* [Study text]:
+===+
John Carlos Paulsen (1853–1897) was a German-American architect who designed buildings in Montana, several of which are listed on the National Register of Historic Places.

==Career==
John C. Paulsen was born on January 1, 1853, in the Duchy of Holstein. He was educated at what is now the Leibniz University Hannover and served in the German army. In 1887 he came to the United States and settled in Helena, where he formed a partnership with builder Noah J. McConnell. One of his early works was the Jefferson County Courthouse in Boulder, built in 1888. The firm of Paulsen & McConnell was dissolved in 1891, and Paulsen formed a new partnership with John Lavalle, a native of Peru formerly living in Boston. Projects by Paulsen & Lavalle included the first Montana Club in Helena in 1891–1893. After the building burned down in 1903, a new building was erected, although the original first floor designed by Paulsen & Lavalle remains. Circa 1894 Lavalle returned to Boston, and in 1895 Paulsen was appointed architect of several state institutions.

Buildings designed for the state include the Montana Deaf and Dumb Asylum, although it was completed by Charles S. Haire after his death. Fred Whiteside, a state legislator, later claimed that Paulsen's later troubles stemmed from these state projects. In February 1897 Paulsen was dismissed from his state job and died soon after.

==Personal life and death==
"He was naturally warm-hearted and impulsive and everyone who had the pleasure of his acquaintance was his personal friend. Upright, honest and straightforward in all of his business transactions he was respected by all and the city and state not only lost a good citizen but a much respected and highly regarded man," - Helena Semi Weekly Herald, April 8, 1897

Paulsen was married on April 17, 1889 to Margaret Wilson of Helena. at No. 19 South Rodney Street. A son was born to Paulsen and his wife.
+===+
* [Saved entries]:
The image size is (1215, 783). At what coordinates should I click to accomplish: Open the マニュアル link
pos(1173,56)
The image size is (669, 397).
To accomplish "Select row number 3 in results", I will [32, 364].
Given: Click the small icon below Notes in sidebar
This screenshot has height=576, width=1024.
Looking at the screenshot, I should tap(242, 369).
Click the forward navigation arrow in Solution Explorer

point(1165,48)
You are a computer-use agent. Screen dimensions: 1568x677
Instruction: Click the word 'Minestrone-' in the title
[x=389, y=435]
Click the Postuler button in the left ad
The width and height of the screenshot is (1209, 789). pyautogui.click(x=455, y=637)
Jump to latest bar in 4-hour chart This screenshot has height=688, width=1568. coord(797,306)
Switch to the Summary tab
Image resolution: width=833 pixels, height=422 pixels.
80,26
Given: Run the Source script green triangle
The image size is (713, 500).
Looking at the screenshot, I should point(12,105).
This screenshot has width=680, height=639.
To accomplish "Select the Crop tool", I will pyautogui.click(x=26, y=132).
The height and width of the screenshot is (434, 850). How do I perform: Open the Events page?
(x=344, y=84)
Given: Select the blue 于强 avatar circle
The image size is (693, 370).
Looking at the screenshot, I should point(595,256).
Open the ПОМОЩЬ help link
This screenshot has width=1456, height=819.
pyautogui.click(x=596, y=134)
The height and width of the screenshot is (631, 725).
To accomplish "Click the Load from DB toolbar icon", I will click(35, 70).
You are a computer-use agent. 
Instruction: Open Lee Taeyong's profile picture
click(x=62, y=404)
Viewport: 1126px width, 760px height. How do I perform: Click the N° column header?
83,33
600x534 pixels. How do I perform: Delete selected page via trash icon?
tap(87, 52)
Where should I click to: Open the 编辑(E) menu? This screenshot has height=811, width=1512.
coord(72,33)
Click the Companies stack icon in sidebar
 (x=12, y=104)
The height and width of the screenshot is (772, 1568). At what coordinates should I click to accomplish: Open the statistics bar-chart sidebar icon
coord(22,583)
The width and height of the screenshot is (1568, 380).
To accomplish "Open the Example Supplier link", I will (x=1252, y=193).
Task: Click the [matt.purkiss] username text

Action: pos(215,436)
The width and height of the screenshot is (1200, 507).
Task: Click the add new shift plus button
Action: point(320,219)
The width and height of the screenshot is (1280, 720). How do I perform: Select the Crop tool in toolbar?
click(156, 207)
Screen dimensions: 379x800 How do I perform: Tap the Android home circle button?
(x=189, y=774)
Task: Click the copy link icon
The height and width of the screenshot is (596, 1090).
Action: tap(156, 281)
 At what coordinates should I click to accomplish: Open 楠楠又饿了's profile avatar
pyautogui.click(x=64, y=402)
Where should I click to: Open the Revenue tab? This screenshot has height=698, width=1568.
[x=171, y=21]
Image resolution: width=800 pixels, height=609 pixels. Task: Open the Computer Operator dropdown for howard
+===+
* [Problem statement]: Update the passage of the Paulsen biography starting at "Buildings designed for" and ending at "died soon after.", and write "C. S. Haire" in place of "Charles S. Haire". The records are separate material from the text.

* [Your solution]:
Buildings designed for the state include the Montana Deaf and Dumb Asylum, although it was completed by C. S. Haire after his death. Fred Whiteside, a state legislator, later claimed that Paulsen's later troubles stemmed from these state projects. In February 1897 Paulsen was dismissed from his state job and died soon after.